Robert, 1274-1329, defeated the invading English army at Bannockburn in 1314, personally slaying a charging English knight with his battle-axe.
In June, his statue at Bannockburn was defaced with Black Lives Matter graffiti accusing him of being a racist:
Almost immediately, the Battle of Bannockburn Experience visitor center, under the National Trust for Scotland, issued an apology to blacks for Robert the Bruce's racism.
From The Scotsman:
The shock was widespread when the statue of Robert the Bruce close to the Battle of Bannockburn site was vandalised with graffiti calling one of Scotland's national heroes a racist.
By Alison Campsie
Monday, 15th June 2020, 5:14 pm
… But why did the First King of Scots and leader of Scotland's forces during much of the first Wars of Independence come under such an attack?
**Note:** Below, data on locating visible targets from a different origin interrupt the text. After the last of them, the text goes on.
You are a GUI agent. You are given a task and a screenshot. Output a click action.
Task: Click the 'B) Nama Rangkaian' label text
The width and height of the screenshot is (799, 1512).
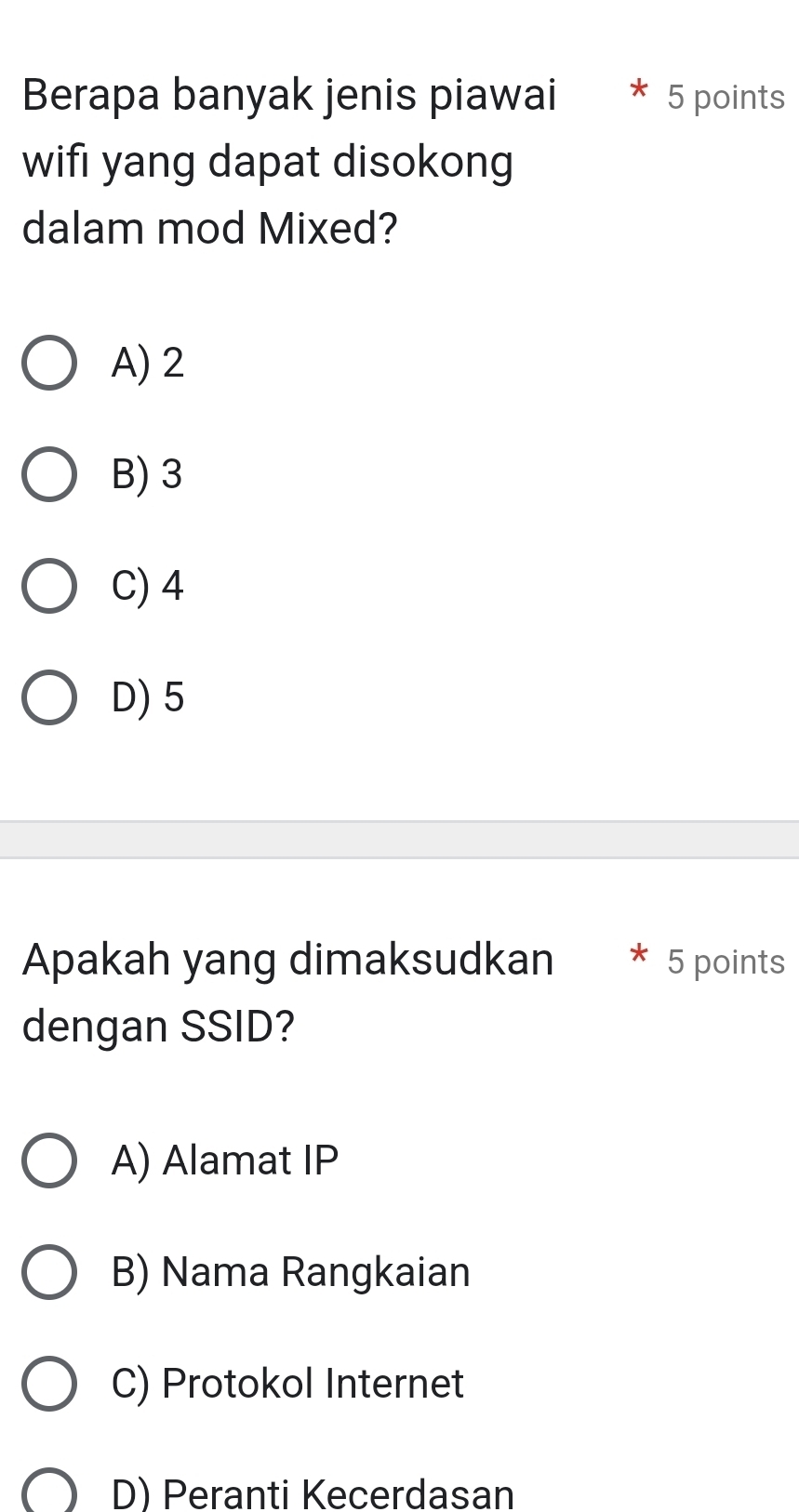pyautogui.click(x=290, y=1272)
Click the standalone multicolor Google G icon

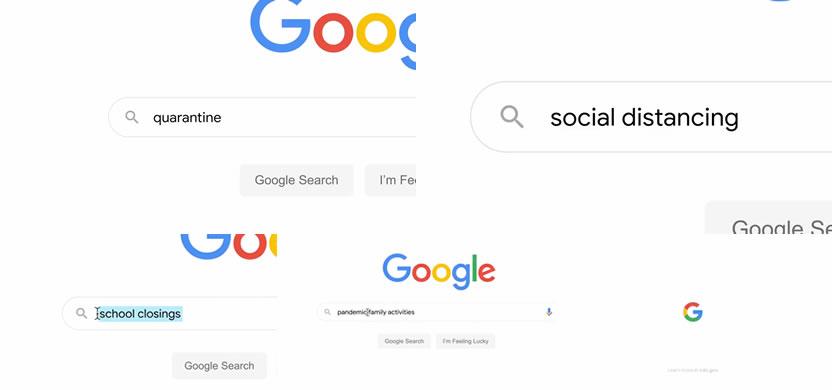click(692, 312)

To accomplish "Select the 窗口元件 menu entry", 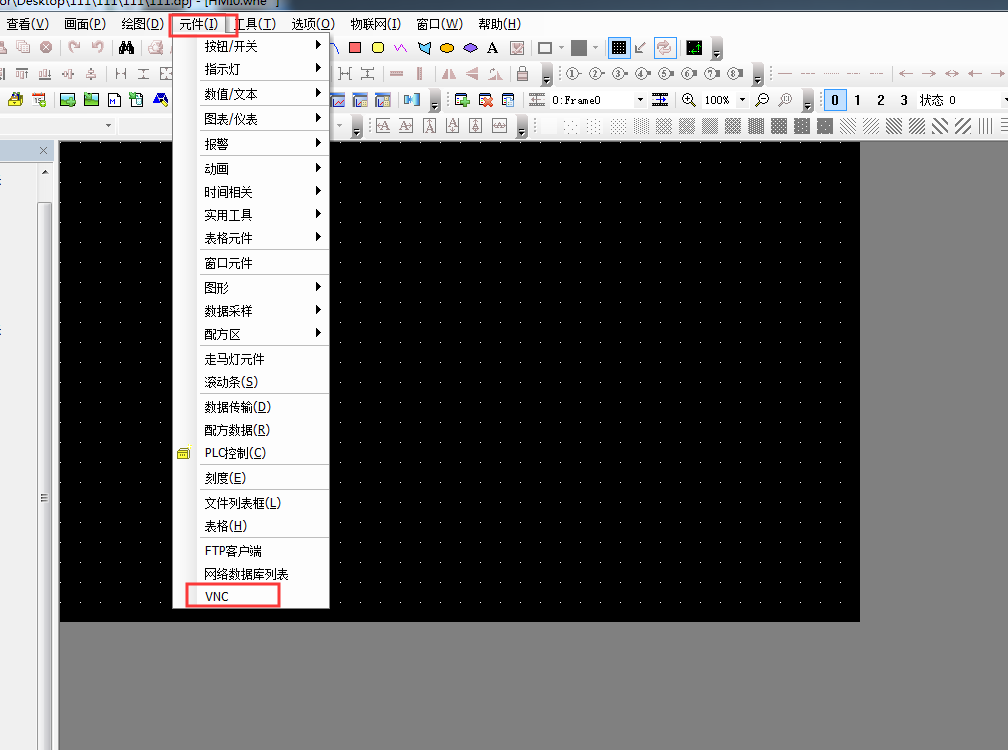I will (229, 263).
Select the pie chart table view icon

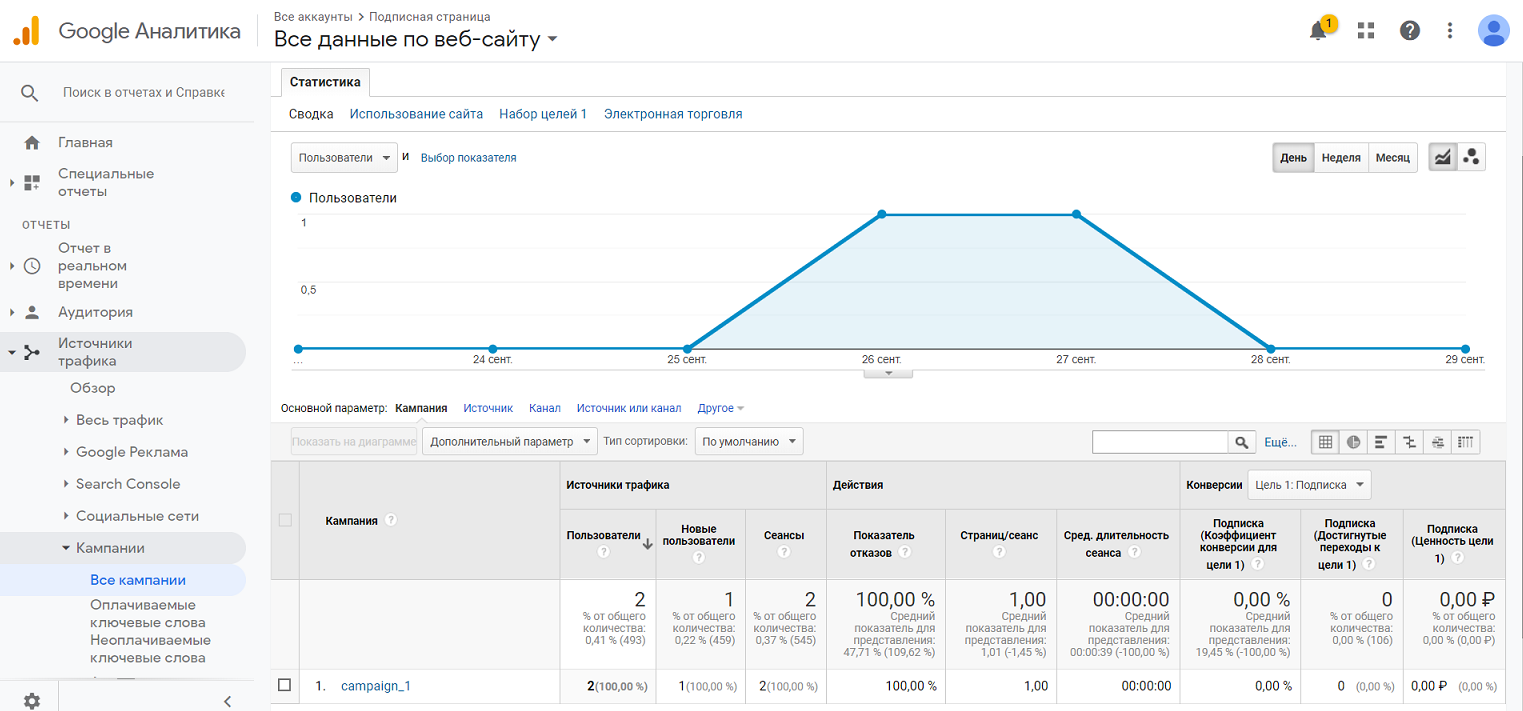(x=1354, y=442)
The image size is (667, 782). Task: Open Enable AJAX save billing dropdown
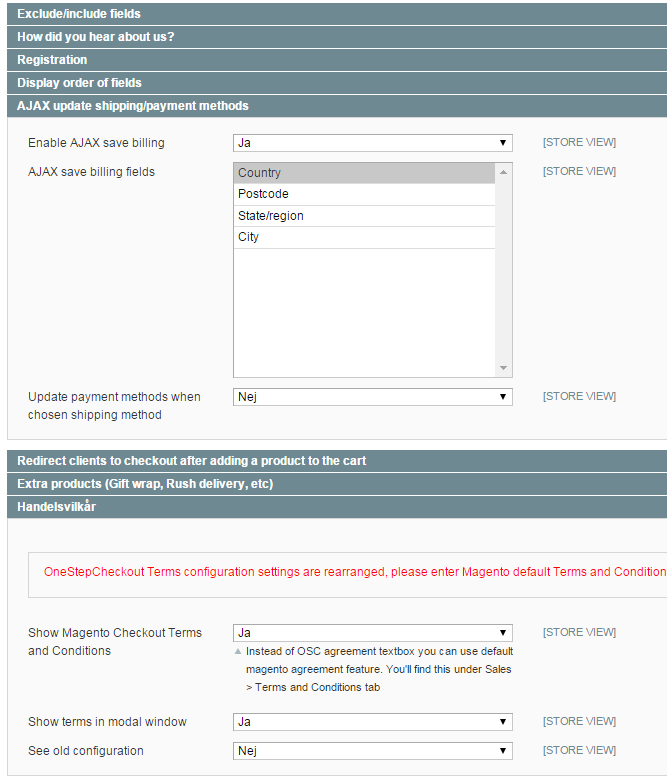372,143
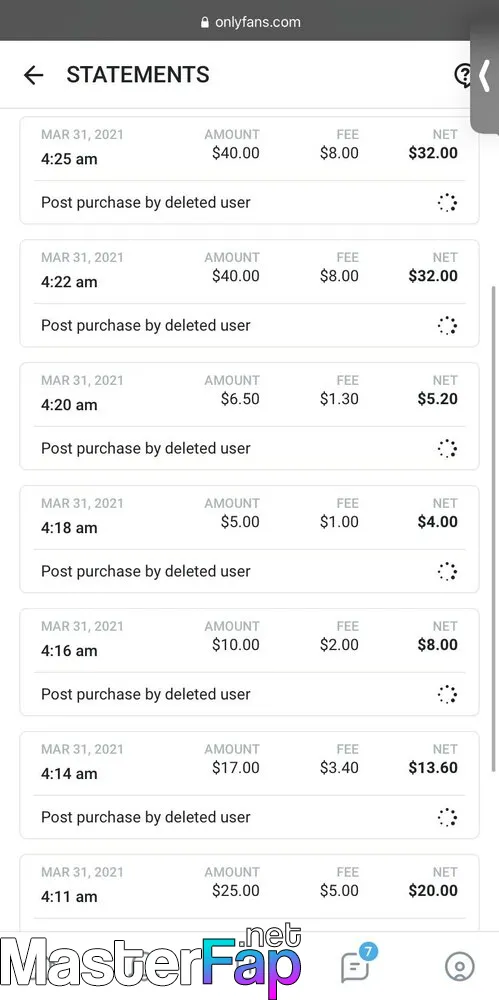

A statement from the Battle of Bannockburn Experience visitor centre has attempted to illuminate the issues surrounding the vandalism, the racism claims and why Bruce has been portrayed in this way.
While it is was not immediately apparent what the graffiti was referencing, it may relate to the fact that Bruce had his heart taken on a crusade following his death in 1329, the centre said.